Baker se rascó tras la oreja izquierda. Pensativo.

—Me llevaré a los dos. Ya desaparecerá el falso. Aquí lodo desaparece, maldita sea.

—Aún no hemos cenado, abuelo. Es preferible que marches mañana. Robert te acompañará hasta el mismísimo Ardensville.

El anciano denegó con un movimiento de cabeza.

—Muy amable, Harry; pero este bungalow es poco seguro. Estimo mi arrugado pellejo y quisiera conservarlo algún tiempo más.

Robert McGavin se atizó un trago de whisky.

Pasó la botella a Baker.

—El abuelo tiene razón. Este bungalow es una ratonera. No funcionan los sistemas visores, los de protección averiados...

—Apuesto que todo fue obra del alienígena. El alteró los sistemas de seguridad del bungalow.

—Oye, Harry... ¿Cómo diablos pudo dar con nosotros?

Gammon sonrió.

Encendió un emboquillado. %

—Buena pregunta, Robert. Tal vez nos siguieran desde Ardensville. Esperemos que... ¡Silencio!

— ¿Qué ocurre?

Harry Gammon arrojó el cigarrillo. Se inclinó para apoderarse de la pistola de cañón segmentado.

—Hay alguien en el jardín...

Gammon avanzó hacia la doble hoja del salón, pero se detuvo a mitad de camino. Sí.

Había alguien en el jardín. Ahora fue visible.

Caminando lentamente hacia el salón. Una muchacha.

Una joven de seductora belleza. La larga mata de sus sedosos cabellos negros caía majestuosamente sobre los hombros. Su rostro era de un perfecto óvalo. Ojos rasgados color ágata. Labios gordezuelos.

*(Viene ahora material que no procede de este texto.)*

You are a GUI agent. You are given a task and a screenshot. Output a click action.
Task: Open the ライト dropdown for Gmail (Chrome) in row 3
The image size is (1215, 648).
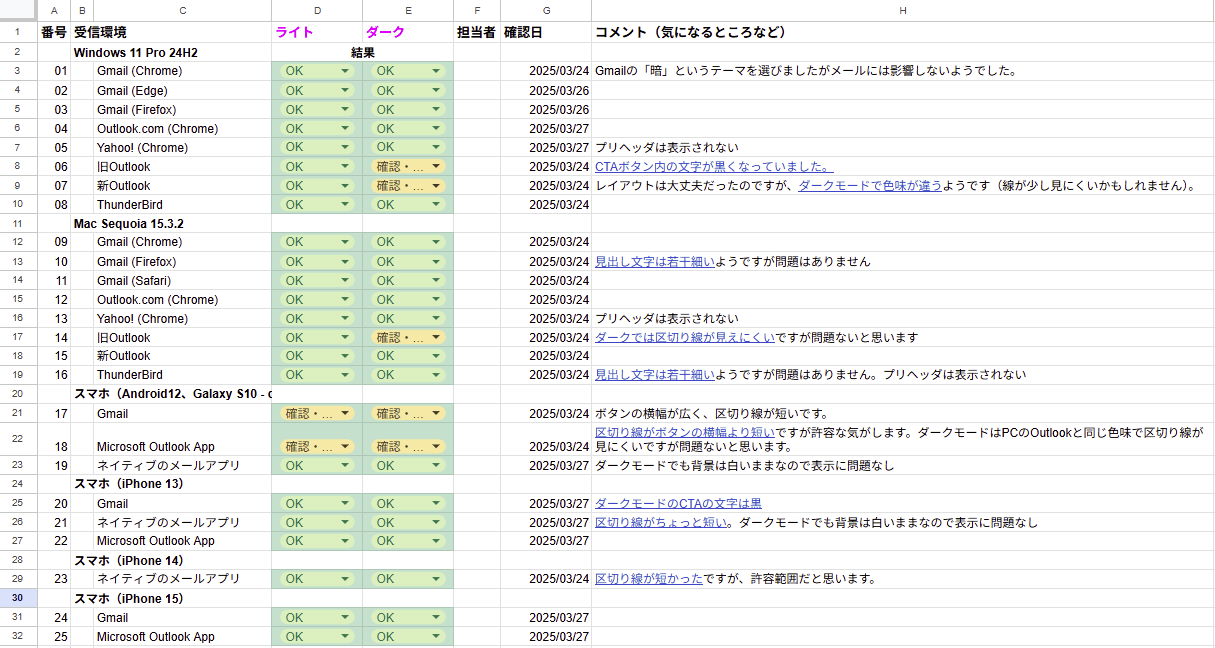[345, 71]
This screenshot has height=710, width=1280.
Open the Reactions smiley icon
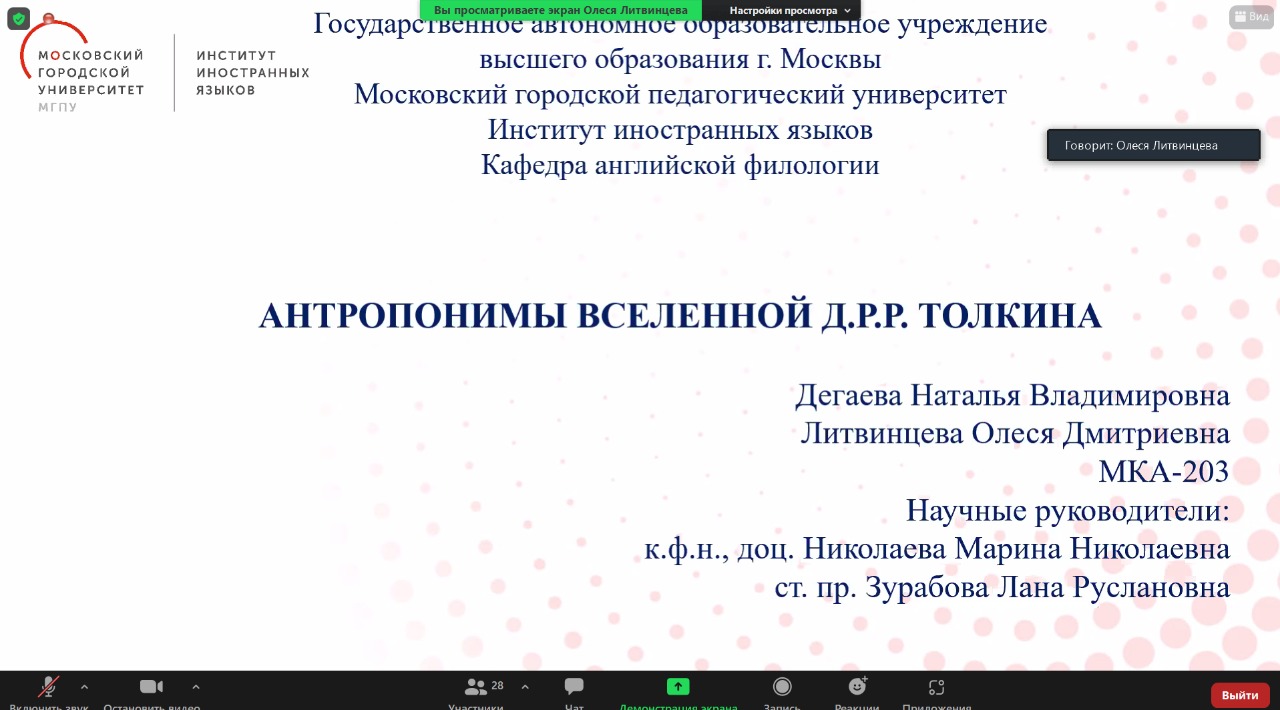coord(857,688)
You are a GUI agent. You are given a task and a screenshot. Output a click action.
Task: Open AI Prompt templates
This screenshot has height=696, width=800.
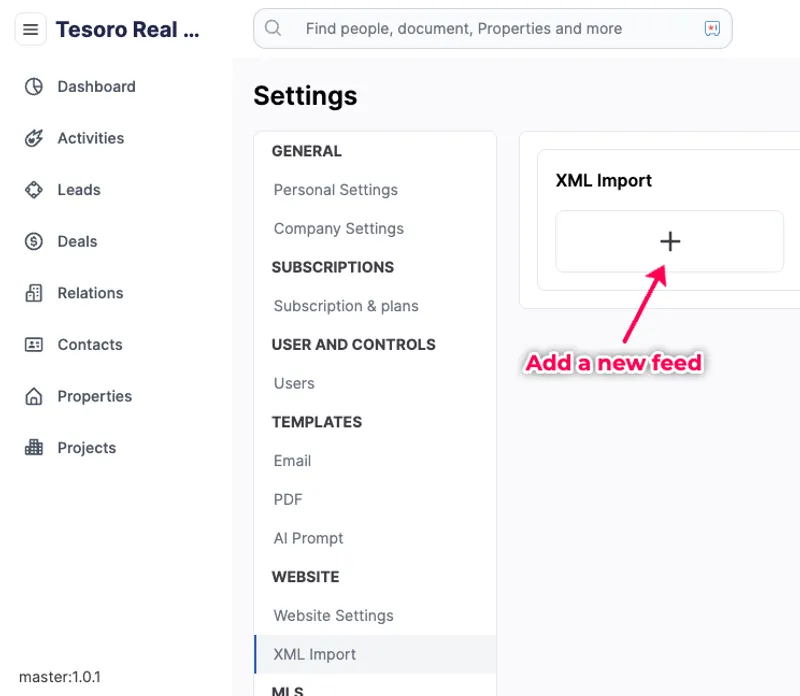click(309, 538)
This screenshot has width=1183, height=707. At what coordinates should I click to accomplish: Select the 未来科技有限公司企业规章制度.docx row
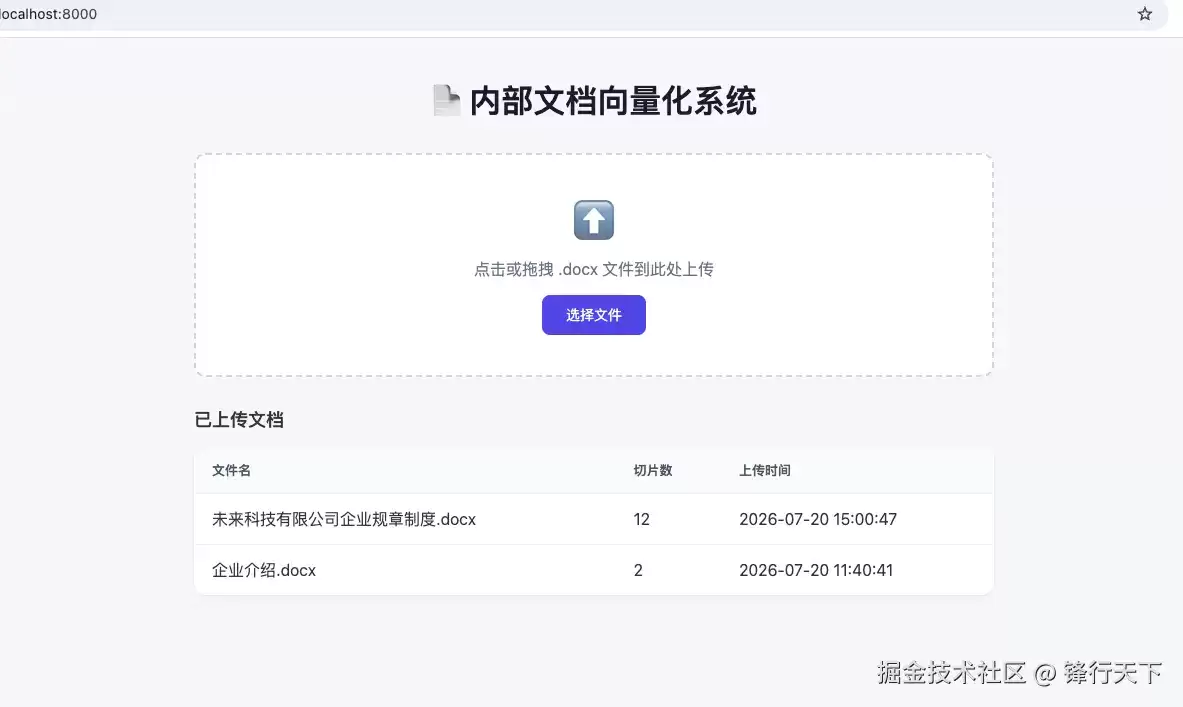[594, 519]
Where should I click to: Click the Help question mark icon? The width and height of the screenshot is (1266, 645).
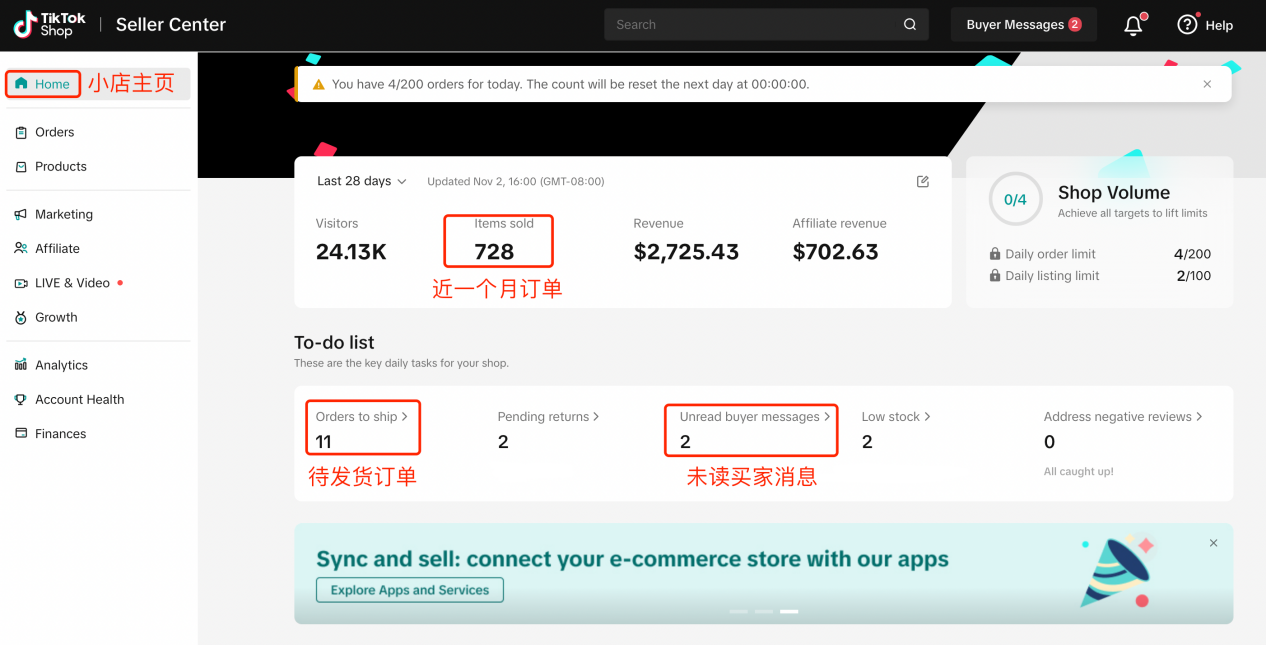click(1187, 25)
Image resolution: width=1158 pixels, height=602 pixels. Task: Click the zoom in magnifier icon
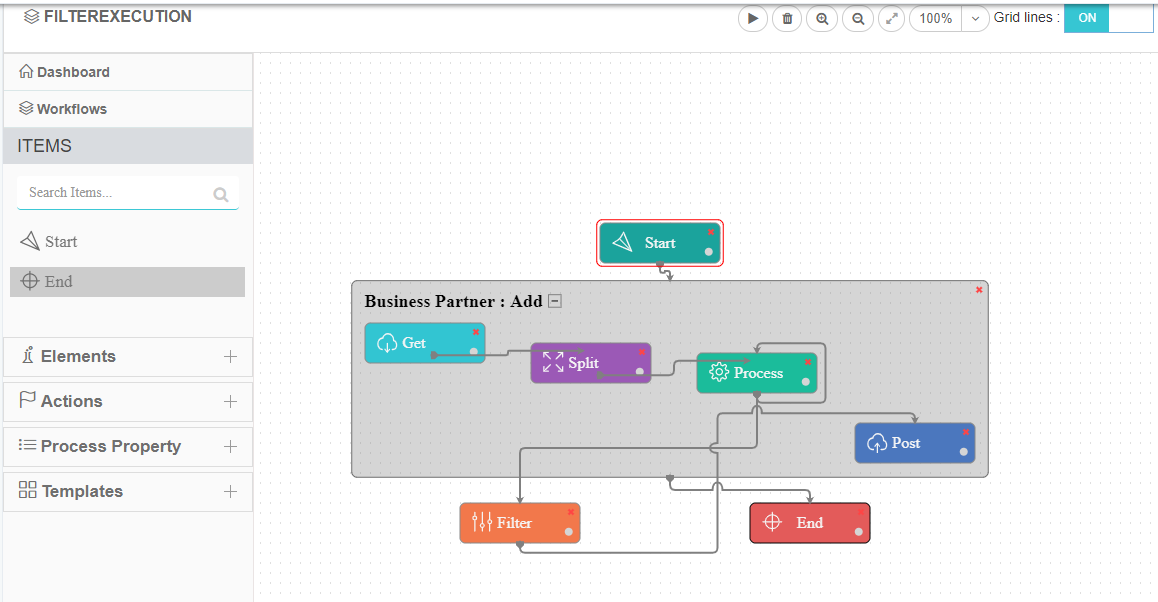coord(822,19)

Lucía un modelo de traje pantalón en «Lycramoll». Enfundado a su cuerpo como una segunda piel. La fibra modelaba con todo detalle los erectos senos femeninos, la estrecha cintura y la suave redondez de las caderas. Una roja capa anudada al cuello contrastaba con la endrina vestimenta. Calzaba botas blancas hasta la rodilla.

La muchacha esbozó una sonrisa. Consciente del estupor que despertaba. —Buenas noches, amigos.

— ¿Quién eres? —interrogó Harry Gammon que, aunque sorprendido por la presencia y belleza de la muchacha, mantenía en horizontal el cañón del arma.

La joven se adentró en el salón.

Aproximándose a Gammon.

La sonrisa siguió en sus carnosos labios.

—Soy uno de los tripulantes de la cosmonave.